ON THIS DAY IN CONFEDERATE HISTORY, April 12.
1861: BATTLE OF FORT SUMTER: After Lincoln's failure to negotiate with Confederate peace commissioners, and after misleading South Carolina officials and sending reinforcements to Fort Sumter to deliberately provoke Confederates, General P.G.T. Beauregard, acting on orders from his government, ordered Confederate shore batteries in Charleston, S.C. to open fire at 4:30 o'clock in the morning of 12 April 1861. He had given Major Robert Anderson a last chance to evacuate, but Anderson again rejected peace by giving a deceptive answer.
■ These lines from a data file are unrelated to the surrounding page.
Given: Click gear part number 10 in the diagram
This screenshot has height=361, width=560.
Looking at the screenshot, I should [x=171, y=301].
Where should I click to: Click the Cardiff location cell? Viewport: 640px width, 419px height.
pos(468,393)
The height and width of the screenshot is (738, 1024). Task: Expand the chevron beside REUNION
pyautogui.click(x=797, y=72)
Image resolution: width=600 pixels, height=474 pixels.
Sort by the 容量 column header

Federal batteries on Fort Sumter returned fire at 7 o'clock. Lincoln got the war he provoked.
1862: GREAT LOCOMOTIVE CHASE: In Georgia, 21 Northern spies and saboteurs penetrate Confederate lines, and steal the locomotive "General" but before they can destroy the Western and Atlantic Railroad between Atlanta a Chattanooga, alert railroad conductor William Fuller gets on their trail with a detachment of Confederate soldiers with the locomotive "Texas." The "Great Locomotive Chase" lasts for 87 miles before the Confederates catch up and arrest the spies and saboteurs. The master spy James J. Andrews and seven others were tried and convicted as spies and unlawful combatants and hanged. Others succeeded in escaping or were later exchanged for Confederate prisoners of war. Six of the returned spies were the first recipients of the U.S. Medal of Honor. Conductor Fuller was treated as a Confederate hero, receiving the commendation of the Georgia State Legislature and being commissioned by Gov. Joseph E. Brown a captain in the Independent State Road Guards.
CONFEDERATE GENERAL BIRTHDAYS, April 12.
Brigadier George Burgwyn Anderson was born on this day in 1831 near Hillsboro, North Carolina. He graduated in 1852 from West Point, 10th in ranking out of 43 cadets. He resigned from the U.S. Army on April 21, 1861, and was appointed colonel of the 4th North Carolina Infantry on July 16, 1861. He was promoted on June 9, 1862, to brigadier general. Anderson's battles and campaigns included Williamsburg, Malvern Hill, and South Mountain, where he was mortally wounded. The wound became infected and his foot had to be amputated. He died on Oct. 17, 1862.